The main advantage of using a pointer to a data structure however is to get away from the need to recompile code as discussed on the first slide’s notes for this chapter. The Modula-2 approach where all data structures are pointed to is cleaner than the Ada approach where the programmer has a choice. The author really seems to like the Ada approach better.
Note that C/C++ structs do not support encapsulation at all, however you can use structs and build your own encapsulation through the use of a header file.
We explore classes in chapter 12, so we won’t cover the above example in any detail here.
Note about Java and generics:
Prior to Java 1.5, generics were not available. You could however simulate this through the use of polymorphism. Recall that if you had some class Parent and subclass Child, and a method called foo in Parent, then an object of either class could call upon foo, so foo becomes a generic method. If you could extend this concept by making the ADT store data of type Objects, then since all object types descend from Object, the ADT can then implement methods that operate on the type Object but still permit you to store a specific type in the ADT (for instance, if the ADT is a stack, you could store Strings or Colors there). If you were to store a primitive type, you would use the appropriate wrapper classes (such as Integer to store int values). So you could make a generic ADT in Java through this technique. The only problem with this is to obtain a specific item from the ADT would require casting the Object to its right type. You can see a brief example of this on page 507-8 where the ADT is used to store Integers.
Java 1.5 cleans this up by permitting true generic objects for parameterized ADTs.
The idea of a namespace is that it allows units of a program (e.g., function names) to have the same name but be different sets of code – a namespace is a container (encapsulation) in which a given name can be recognized. Here, we look at how namespaces are specified in some of the more common languages.

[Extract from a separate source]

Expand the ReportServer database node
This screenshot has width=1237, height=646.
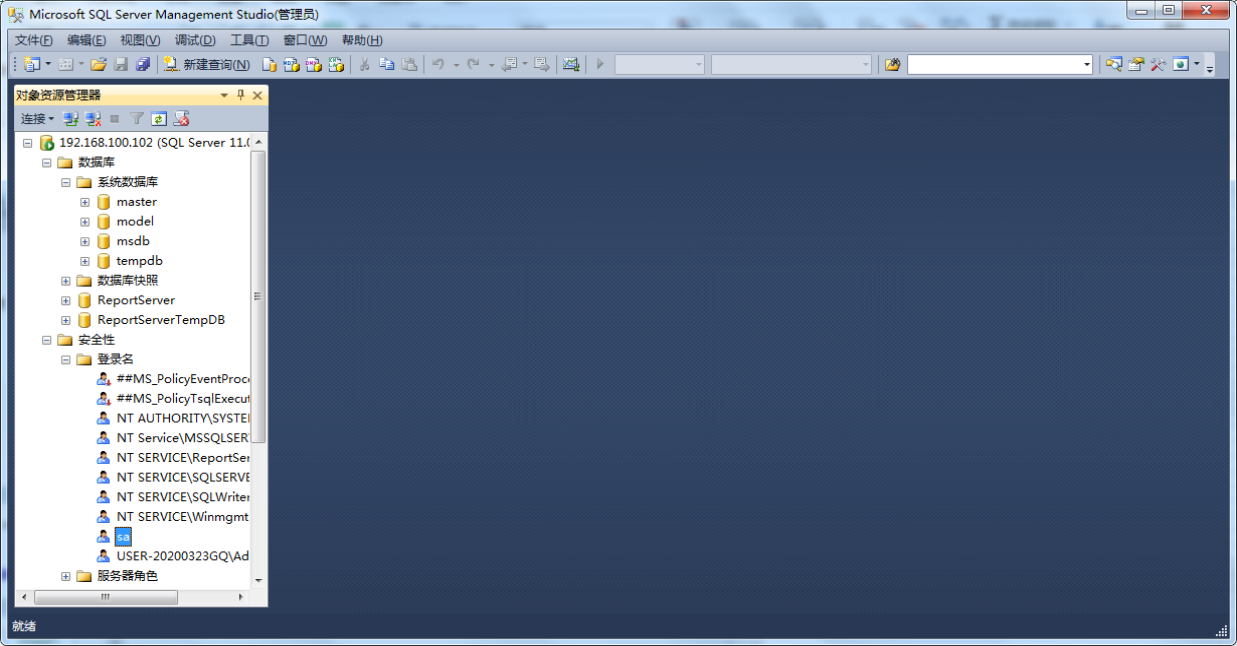(65, 299)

C++ uses namespace to specify a namespace. To access elements of a namespace, you use the :: operator. The :: is known as the scope resolution operator. The :: notation is needed when two libraries have different definitions but share the same named item. An example might be having a namespace for MyStack and referencing a variable of that encapsulation using MyStack::topPtr.

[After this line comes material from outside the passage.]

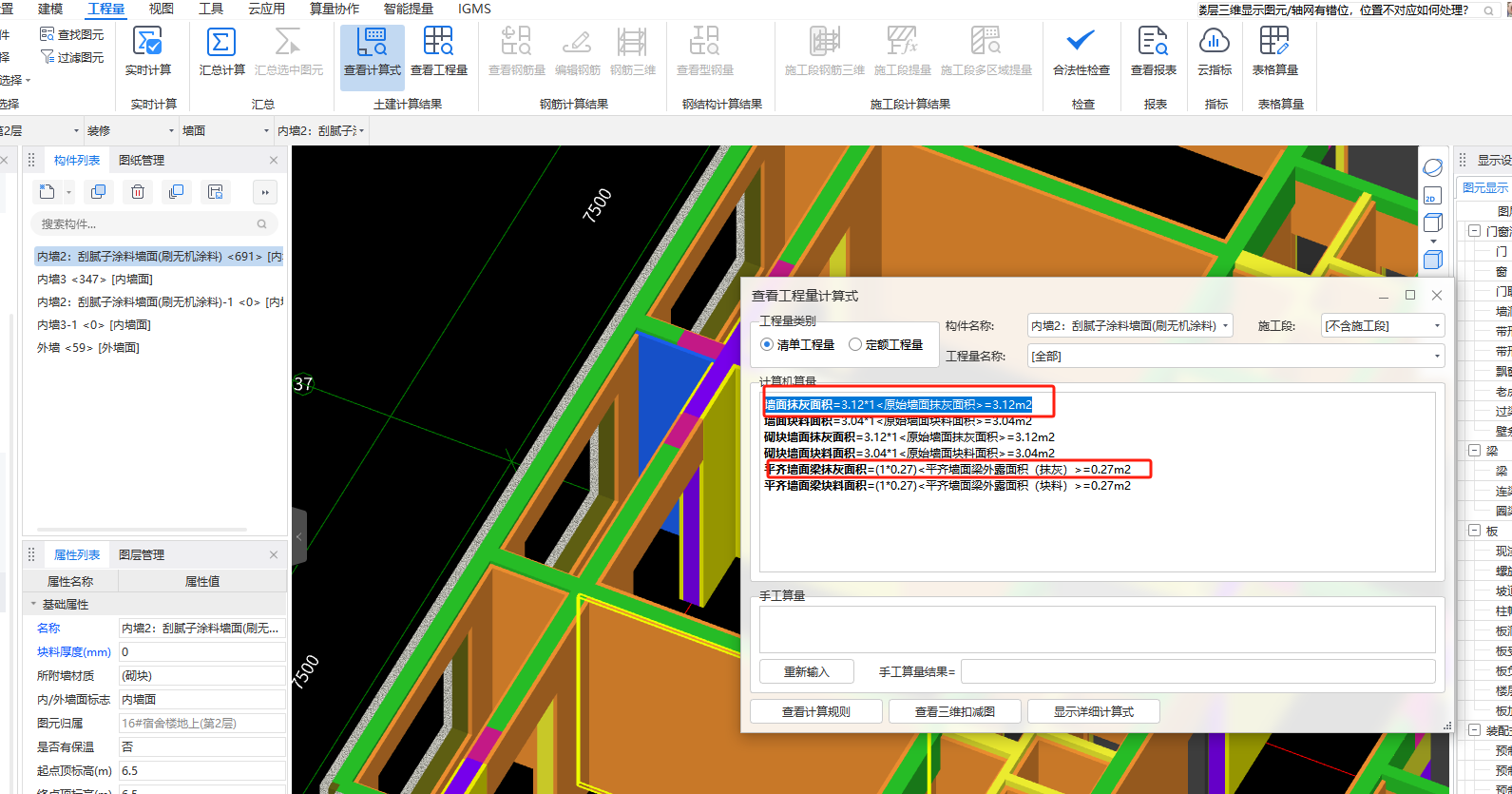Viewport: 1512px width, 794px height.
Task: Switch to the 建模 ribbon tab
Action: pyautogui.click(x=50, y=9)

Java uses packages which combine one or more class definitions. Without a package, special access can be granted between classes (we cover this in chapter 12). We use import to import an entire package or a specific class from a package:
import java.io.*; imports all classes in the package
import java.io.JOptionPane; imports only the selected class
Since Java is OO, the use of the namespace is governed by interaction with objects. Therefore, Java does not permit imported classes to share names, but names of different class’ methods, variables and constants can be shared. You would address a shared item by referencing the class, as in aStack.topPtr or aStack.pop();
Ada also uses packages. In Ada, the with statement is used to include a package, and the uses statement is used to specify the specific definition (ADT) desired from that package. For example:
with Ada.Text_IO;
uses Ada.Text_IO;
oruses Ada.Text_IO.Put;
Ruby uses modules, which are collections of methods and constants. Modules are unlike classes though as in that a Module is not a definition that can be instantiated or extended.